- _Task directions_
Produce the records below again, word for word, but stop after the line that contains "Go back to Home".

- _Records_

※ ※ ※

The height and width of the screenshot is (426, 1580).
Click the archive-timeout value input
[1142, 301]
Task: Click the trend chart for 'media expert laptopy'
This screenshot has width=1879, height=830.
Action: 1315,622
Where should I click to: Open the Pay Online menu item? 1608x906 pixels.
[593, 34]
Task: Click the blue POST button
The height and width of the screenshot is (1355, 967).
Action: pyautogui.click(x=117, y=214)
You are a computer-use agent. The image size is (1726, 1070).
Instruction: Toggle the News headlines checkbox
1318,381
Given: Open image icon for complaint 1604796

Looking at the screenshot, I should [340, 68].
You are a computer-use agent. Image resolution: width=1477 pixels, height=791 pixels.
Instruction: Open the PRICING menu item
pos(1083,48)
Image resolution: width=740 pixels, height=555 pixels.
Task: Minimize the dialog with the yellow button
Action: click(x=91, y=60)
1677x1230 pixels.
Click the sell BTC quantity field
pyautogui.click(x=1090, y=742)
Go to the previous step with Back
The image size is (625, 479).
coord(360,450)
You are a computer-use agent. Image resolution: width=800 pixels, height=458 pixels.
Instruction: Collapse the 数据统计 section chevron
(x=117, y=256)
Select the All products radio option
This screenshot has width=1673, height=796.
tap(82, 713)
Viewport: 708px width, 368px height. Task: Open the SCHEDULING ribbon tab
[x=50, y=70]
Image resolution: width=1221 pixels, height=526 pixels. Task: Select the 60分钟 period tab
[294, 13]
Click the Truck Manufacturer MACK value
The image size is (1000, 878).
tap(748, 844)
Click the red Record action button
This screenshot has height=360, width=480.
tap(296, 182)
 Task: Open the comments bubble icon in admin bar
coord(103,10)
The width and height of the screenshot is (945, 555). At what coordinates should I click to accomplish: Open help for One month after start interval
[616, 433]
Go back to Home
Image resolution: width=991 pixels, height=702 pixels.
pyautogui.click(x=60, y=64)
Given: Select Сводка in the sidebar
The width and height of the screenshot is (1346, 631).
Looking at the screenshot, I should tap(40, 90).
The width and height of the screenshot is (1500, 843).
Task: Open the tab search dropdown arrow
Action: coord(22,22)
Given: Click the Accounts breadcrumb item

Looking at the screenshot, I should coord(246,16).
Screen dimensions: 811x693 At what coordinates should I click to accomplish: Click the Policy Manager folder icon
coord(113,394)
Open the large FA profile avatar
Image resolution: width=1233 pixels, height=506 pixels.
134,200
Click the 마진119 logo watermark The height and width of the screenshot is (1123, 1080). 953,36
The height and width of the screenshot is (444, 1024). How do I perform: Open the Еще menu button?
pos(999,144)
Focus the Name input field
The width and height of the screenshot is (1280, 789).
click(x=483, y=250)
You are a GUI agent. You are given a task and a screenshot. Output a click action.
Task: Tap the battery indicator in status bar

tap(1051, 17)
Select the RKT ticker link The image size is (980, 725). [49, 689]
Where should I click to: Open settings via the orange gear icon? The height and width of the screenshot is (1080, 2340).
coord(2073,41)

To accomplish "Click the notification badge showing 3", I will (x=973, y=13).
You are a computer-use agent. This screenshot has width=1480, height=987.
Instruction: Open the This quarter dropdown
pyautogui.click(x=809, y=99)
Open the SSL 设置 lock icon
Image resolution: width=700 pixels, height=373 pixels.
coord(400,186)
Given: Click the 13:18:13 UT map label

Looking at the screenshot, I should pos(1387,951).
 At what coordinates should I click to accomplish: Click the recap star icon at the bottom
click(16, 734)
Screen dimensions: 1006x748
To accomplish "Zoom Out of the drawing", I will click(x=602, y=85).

※ ※ ※

- _Exercise output_
The height and width of the screenshot is (426, 1580).
Click the archive-timeout value input
[1142, 301]
Task: Click the trend chart for 'media expert laptopy'
This screenshot has width=1879, height=830.
Action: 1315,622
Where should I click to: Open the Pay Online menu item? 1608x906 pixels.
[593, 34]
Task: Click the blue POST button
The height and width of the screenshot is (1355, 967).
Action: pyautogui.click(x=117, y=214)
You are a computer-use agent. The image size is (1726, 1070).
Instruction: Toggle the News headlines checkbox
1318,381
Given: Open image icon for complaint 1604796

Looking at the screenshot, I should [340, 68].
You are a computer-use agent. Image resolution: width=1477 pixels, height=791 pixels.
Instruction: Open the PRICING menu item
pos(1083,48)
Image resolution: width=740 pixels, height=555 pixels.
Task: Minimize the dialog with the yellow button
Action: click(x=91, y=60)
1677x1230 pixels.
Click the sell BTC quantity field
pyautogui.click(x=1090, y=742)
Go to the previous step with Back
The image size is (625, 479).
coord(360,450)
You are a computer-use agent. Image resolution: width=800 pixels, height=458 pixels.
Instruction: Collapse the 数据统计 section chevron
(x=117, y=256)
Select the All products radio option
This screenshot has width=1673, height=796.
tap(82, 713)
Viewport: 708px width, 368px height. Task: Open the SCHEDULING ribbon tab
[x=50, y=70]
Image resolution: width=1221 pixels, height=526 pixels. Task: Select the 60分钟 period tab
[294, 13]
Click the Truck Manufacturer MACK value
The image size is (1000, 878).
tap(748, 844)
Click the red Record action button
This screenshot has height=360, width=480.
tap(296, 182)
 Task: Open the comments bubble icon in admin bar
coord(103,10)
The width and height of the screenshot is (945, 555). At what coordinates should I click to accomplish: Open help for One month after start interval
[616, 433]
Go back to Home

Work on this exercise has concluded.